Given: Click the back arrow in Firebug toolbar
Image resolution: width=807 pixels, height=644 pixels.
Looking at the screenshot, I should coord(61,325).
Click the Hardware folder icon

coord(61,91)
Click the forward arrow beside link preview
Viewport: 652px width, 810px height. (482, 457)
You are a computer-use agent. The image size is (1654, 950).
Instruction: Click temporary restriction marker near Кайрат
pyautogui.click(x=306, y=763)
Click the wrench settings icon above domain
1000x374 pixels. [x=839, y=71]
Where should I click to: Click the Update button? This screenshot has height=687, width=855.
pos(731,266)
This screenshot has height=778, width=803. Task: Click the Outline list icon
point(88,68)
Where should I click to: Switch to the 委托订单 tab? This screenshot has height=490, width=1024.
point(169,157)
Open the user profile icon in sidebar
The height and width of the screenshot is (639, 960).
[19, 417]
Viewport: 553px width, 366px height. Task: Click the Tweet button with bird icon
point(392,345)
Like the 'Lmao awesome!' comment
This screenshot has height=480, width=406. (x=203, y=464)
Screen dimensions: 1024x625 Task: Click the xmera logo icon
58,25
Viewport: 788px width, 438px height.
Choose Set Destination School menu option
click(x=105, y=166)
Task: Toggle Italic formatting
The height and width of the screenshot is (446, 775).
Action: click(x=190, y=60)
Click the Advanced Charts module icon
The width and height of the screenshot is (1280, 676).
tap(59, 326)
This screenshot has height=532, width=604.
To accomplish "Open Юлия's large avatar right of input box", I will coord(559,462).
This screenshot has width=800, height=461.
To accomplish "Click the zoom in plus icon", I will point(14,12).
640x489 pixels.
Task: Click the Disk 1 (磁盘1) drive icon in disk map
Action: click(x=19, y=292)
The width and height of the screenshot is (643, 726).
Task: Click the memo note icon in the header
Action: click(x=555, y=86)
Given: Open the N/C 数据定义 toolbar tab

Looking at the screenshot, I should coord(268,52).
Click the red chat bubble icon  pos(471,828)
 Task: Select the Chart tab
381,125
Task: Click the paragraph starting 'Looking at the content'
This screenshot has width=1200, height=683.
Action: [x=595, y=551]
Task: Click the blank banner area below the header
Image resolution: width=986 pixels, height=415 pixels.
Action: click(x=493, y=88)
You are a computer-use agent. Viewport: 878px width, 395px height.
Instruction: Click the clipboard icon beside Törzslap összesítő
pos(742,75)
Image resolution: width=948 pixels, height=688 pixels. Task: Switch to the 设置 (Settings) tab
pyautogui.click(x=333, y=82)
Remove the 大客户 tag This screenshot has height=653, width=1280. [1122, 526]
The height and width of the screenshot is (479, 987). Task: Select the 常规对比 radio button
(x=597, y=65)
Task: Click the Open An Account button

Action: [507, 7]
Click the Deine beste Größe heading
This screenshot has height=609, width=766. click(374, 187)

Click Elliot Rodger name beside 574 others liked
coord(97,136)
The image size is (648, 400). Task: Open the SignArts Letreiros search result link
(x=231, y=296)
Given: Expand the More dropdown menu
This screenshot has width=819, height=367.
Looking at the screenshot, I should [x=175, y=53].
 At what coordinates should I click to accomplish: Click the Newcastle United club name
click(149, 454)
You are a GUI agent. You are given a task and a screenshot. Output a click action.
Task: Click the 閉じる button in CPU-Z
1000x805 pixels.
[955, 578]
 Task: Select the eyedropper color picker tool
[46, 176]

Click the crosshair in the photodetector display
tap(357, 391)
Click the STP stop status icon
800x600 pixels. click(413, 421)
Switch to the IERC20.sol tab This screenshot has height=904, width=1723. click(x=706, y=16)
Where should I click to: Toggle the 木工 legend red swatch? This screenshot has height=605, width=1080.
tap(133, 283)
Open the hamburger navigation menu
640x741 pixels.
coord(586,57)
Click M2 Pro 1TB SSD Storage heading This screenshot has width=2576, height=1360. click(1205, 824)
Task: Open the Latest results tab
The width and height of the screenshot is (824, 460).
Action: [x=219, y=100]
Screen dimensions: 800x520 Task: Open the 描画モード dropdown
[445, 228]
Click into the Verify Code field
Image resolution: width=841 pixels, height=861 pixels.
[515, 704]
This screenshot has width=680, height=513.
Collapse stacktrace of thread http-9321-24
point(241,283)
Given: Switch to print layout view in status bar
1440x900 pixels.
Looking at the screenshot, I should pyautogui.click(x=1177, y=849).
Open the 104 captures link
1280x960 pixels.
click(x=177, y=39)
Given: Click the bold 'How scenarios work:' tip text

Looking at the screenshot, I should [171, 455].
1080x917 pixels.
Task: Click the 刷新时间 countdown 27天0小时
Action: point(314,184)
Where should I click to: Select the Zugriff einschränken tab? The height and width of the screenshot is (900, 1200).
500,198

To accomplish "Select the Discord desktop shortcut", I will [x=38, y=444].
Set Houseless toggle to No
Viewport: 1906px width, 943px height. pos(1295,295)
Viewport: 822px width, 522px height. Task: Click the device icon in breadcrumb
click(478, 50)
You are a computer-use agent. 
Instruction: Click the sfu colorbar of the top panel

__Exercise__:
Would you please reproduce the entries above word for word?

__Final answer__:
Given: Click the back arrow in Firebug toolbar
Image resolution: width=807 pixels, height=644 pixels.
Looking at the screenshot, I should coord(61,325).
Click the Hardware folder icon

coord(61,91)
Click the forward arrow beside link preview
Viewport: 652px width, 810px height. (482, 457)
You are a computer-use agent. The image size is (1654, 950).
Instruction: Click temporary restriction marker near Кайрат
pyautogui.click(x=306, y=763)
Click the wrench settings icon above domain
1000x374 pixels. [x=839, y=71]
Where should I click to: Click the Update button? This screenshot has height=687, width=855.
pos(731,266)
This screenshot has height=778, width=803. Task: Click the Outline list icon
point(88,68)
Where should I click to: Switch to the 委托订单 tab? This screenshot has height=490, width=1024.
point(169,157)
Open the user profile icon in sidebar
The height and width of the screenshot is (639, 960).
[19, 417]
Viewport: 553px width, 366px height. Task: Click the Tweet button with bird icon
point(392,345)
Like the 'Lmao awesome!' comment
This screenshot has height=480, width=406. (x=203, y=464)
Screen dimensions: 1024x625 Task: Click the xmera logo icon
58,25
Viewport: 788px width, 438px height.
Choose Set Destination School menu option
click(x=105, y=166)
Task: Toggle Italic formatting
The height and width of the screenshot is (446, 775).
Action: click(x=190, y=60)
Click the Advanced Charts module icon
The width and height of the screenshot is (1280, 676).
tap(59, 326)
This screenshot has height=532, width=604.
To accomplish "Open Юлия's large avatar right of input box", I will coord(559,462).
This screenshot has width=800, height=461.
To accomplish "Click the zoom in plus icon", I will point(14,12).
640x489 pixels.
Task: Click the Disk 1 (磁盘1) drive icon in disk map
Action: click(x=19, y=292)
The width and height of the screenshot is (643, 726).
Task: Click the memo note icon in the header
Action: click(x=555, y=86)
Given: Open the N/C 数据定义 toolbar tab

Looking at the screenshot, I should coord(268,52).
Click the red chat bubble icon  pos(471,828)
 Task: Select the Chart tab
381,125
Task: Click the paragraph starting 'Looking at the content'
This screenshot has width=1200, height=683.
Action: [x=595, y=551]
Task: Click the blank banner area below the header
Image resolution: width=986 pixels, height=415 pixels.
Action: click(x=493, y=88)
You are a computer-use agent. Viewport: 878px width, 395px height.
Instruction: Click the clipboard icon beside Törzslap összesítő
pos(742,75)
Image resolution: width=948 pixels, height=688 pixels. Task: Switch to the 设置 (Settings) tab
pyautogui.click(x=333, y=82)
Remove the 大客户 tag This screenshot has height=653, width=1280. [1122, 526]
The height and width of the screenshot is (479, 987). Task: Select the 常规对比 radio button
(x=597, y=65)
Task: Click the Open An Account button

Action: [507, 7]
Click the Deine beste Größe heading
This screenshot has height=609, width=766. click(374, 187)

Click Elliot Rodger name beside 574 others liked
coord(97,136)
The image size is (648, 400). Task: Open the SignArts Letreiros search result link
(x=231, y=296)
Given: Expand the More dropdown menu
This screenshot has width=819, height=367.
Looking at the screenshot, I should [x=175, y=53].
 At what coordinates should I click to accomplish: Click the Newcastle United club name
click(149, 454)
You are a GUI agent. You are given a task and a screenshot. Output a click action.
Task: Click the 閉じる button in CPU-Z
1000x805 pixels.
[955, 578]
 Task: Select the eyedropper color picker tool
[46, 176]

Click the crosshair in the photodetector display
tap(357, 391)
Click the STP stop status icon
800x600 pixels. click(413, 421)
Switch to the IERC20.sol tab This screenshot has height=904, width=1723. click(x=706, y=16)
Where should I click to: Toggle the 木工 legend red swatch? This screenshot has height=605, width=1080.
tap(133, 283)
Open the hamburger navigation menu
640x741 pixels.
coord(586,57)
Click M2 Pro 1TB SSD Storage heading This screenshot has width=2576, height=1360. click(1205, 824)
Task: Open the Latest results tab
The width and height of the screenshot is (824, 460).
Action: [x=219, y=100]
Screen dimensions: 800x520 Task: Open the 描画モード dropdown
[445, 228]
Click into the Verify Code field
Image resolution: width=841 pixels, height=861 pixels.
[515, 704]
This screenshot has width=680, height=513.
Collapse stacktrace of thread http-9321-24
point(241,283)
Given: Switch to print layout view in status bar
1440x900 pixels.
Looking at the screenshot, I should pyautogui.click(x=1177, y=849).
Open the 104 captures link
1280x960 pixels.
click(x=177, y=39)
Given: Click the bold 'How scenarios work:' tip text

Looking at the screenshot, I should [171, 455].
1080x917 pixels.
Task: Click the 刷新时间 countdown 27天0小时
Action: point(314,184)
Where should I click to: Select the Zugriff einschränken tab? The height and width of the screenshot is (900, 1200).
500,198

To accomplish "Select the Discord desktop shortcut", I will [x=38, y=444].
Set Houseless toggle to No
Viewport: 1906px width, 943px height. pos(1295,295)
Viewport: 822px width, 522px height. Task: Click the device icon in breadcrumb
click(478, 50)
You are a computer-use agent. 
Instruction: Click the sfu colorbar of the top panel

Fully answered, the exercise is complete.